[CK_BUILDER] Add GPU Reference Algorithm to CK Builder (#3381)

* [CK_BUILDER] Integrate GPU reference as ConvAlgorithm

Add GPU reference as a ConvAlgorithm specialization, enabling:
- Unified Builder API for reference and optimized kernels
- Future ckProfiler integration for validation
- First step toward numerical validation in Builder tests

Changes:
- Add ConvAlgorithmSpecialization::REFERENCE enum
- Add ConvAlgorithm_Reference struct
- Add IsReferenceAlgorithm concept
- Create 3 reference factories (Forward, BwdData, BwdWeight)
- Wire into conv_dispatcher
- Add proof-of-concept test (passing)

Test result: Can instantiate reference through Builder API

* Add GPU reference execution tests

- Reference kernel executes through Builder (459ms)
- Both reference and optimized can instantiate
- Tests passing

Next: Implement utilities for comparison

* Optimized Builder kernel execution works

- MakeArgument pattern implemented
- Builder-generated kernel executes successfully
- Tests passing (451ms execution)

Next: Add comparison

* VALIDATION COMPLETE: Builder == Reference

Builder-generated kernel output matches GPU reference!

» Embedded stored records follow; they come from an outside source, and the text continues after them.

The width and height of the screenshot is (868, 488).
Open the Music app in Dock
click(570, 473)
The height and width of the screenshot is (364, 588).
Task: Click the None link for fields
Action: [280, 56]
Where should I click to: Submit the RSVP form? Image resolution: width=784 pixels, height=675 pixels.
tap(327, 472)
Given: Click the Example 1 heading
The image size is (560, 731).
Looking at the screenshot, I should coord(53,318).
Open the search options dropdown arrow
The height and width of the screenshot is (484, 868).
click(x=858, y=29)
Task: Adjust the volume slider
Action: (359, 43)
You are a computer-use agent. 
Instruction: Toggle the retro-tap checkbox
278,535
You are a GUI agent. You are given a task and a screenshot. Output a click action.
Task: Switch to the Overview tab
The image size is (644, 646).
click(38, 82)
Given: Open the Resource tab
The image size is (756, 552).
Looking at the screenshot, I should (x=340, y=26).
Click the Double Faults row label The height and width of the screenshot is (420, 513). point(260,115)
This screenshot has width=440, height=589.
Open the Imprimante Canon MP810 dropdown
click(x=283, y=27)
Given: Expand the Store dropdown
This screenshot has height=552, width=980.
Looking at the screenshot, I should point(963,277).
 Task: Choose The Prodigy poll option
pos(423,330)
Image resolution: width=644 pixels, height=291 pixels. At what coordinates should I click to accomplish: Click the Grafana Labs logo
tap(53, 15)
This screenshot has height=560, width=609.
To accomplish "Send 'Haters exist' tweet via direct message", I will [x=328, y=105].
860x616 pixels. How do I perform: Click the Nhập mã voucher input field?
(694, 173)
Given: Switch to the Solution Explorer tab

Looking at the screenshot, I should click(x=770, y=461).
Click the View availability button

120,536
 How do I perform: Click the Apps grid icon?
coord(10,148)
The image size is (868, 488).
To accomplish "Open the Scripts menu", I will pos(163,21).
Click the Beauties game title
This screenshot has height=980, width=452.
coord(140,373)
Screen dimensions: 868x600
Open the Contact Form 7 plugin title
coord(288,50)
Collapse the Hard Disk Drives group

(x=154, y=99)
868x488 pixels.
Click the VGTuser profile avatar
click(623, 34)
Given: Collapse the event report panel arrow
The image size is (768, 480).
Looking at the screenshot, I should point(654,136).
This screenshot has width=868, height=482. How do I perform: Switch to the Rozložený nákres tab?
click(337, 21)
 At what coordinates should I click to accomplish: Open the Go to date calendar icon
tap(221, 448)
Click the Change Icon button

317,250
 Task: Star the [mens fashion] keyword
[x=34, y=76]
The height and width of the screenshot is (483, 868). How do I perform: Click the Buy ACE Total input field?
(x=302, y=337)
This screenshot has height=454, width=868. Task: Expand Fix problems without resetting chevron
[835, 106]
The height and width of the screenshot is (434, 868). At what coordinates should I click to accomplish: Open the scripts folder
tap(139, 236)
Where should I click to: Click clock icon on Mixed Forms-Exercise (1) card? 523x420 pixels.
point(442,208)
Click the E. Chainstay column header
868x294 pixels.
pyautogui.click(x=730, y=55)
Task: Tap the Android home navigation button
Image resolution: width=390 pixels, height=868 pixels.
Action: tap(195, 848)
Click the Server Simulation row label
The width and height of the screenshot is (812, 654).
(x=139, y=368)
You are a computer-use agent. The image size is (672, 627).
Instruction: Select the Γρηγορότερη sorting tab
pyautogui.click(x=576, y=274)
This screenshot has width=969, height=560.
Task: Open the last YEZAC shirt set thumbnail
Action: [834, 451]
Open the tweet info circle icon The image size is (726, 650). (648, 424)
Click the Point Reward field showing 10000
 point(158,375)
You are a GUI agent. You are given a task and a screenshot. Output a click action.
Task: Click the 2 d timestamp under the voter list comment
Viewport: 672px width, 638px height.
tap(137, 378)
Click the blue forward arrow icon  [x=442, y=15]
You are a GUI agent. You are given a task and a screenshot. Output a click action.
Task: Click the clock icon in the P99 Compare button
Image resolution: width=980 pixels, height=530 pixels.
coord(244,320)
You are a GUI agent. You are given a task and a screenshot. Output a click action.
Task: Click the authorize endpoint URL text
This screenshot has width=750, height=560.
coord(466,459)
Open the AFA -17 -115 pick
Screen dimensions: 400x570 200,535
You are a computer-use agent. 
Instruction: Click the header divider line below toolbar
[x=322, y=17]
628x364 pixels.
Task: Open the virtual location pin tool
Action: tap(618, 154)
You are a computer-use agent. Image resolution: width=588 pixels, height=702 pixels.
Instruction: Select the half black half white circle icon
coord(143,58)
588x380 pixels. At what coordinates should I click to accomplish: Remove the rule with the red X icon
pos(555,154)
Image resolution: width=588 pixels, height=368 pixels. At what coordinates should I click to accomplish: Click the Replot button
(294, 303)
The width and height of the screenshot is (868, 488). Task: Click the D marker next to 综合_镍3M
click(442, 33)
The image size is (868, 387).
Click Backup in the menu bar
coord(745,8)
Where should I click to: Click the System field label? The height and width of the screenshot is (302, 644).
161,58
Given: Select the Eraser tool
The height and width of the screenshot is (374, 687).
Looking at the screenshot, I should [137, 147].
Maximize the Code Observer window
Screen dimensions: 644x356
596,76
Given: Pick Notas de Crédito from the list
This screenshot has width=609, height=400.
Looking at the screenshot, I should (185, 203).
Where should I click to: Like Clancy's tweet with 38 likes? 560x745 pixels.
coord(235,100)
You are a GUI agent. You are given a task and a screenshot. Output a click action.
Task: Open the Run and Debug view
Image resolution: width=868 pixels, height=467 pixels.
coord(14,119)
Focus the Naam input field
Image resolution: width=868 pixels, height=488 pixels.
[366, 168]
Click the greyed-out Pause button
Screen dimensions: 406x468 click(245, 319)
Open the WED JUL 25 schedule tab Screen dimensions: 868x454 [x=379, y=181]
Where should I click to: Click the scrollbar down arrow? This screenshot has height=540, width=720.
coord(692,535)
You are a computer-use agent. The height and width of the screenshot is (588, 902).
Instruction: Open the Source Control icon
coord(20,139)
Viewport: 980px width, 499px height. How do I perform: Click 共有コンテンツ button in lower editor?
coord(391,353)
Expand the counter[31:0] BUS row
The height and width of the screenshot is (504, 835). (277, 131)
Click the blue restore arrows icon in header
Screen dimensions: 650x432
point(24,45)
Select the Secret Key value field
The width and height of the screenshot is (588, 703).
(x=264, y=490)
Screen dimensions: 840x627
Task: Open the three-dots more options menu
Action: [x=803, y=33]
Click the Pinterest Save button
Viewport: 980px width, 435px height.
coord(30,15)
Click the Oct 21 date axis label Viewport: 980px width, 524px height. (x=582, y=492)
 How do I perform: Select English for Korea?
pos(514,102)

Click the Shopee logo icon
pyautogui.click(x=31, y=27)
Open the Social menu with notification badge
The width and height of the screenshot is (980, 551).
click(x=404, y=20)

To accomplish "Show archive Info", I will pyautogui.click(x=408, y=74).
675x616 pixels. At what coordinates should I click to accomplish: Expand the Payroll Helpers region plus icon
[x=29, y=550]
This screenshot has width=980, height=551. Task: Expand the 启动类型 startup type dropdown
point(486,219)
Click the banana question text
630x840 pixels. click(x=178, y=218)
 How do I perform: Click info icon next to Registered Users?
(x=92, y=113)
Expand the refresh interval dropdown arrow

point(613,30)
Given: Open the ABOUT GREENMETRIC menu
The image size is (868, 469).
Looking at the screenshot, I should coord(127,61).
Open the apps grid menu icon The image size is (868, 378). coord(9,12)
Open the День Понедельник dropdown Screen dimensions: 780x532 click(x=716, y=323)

Test: Validate_Optimized_vs_Reference_Forward_2D_FP16
Result: PASS ✓

This proves CK Builder generates correct code!

* Update to new Builder API

All tests passing

* Rename test file for clarity

test_builder_kernel_execution -> test_builder_kernel_validation

* Add all 3 directions support

- Forward, Backward Data, Backward Weight
- All reference factories working
- Dispatcher wired for all directions
- 9 tests passing

Tests:
- test_reference_execution: 3 tests (all directions)
- test_optimized_execution: 3 tests (all directions)
- test_builder_kernel_validation: 3 tests (fwd validated, bwd placeholders)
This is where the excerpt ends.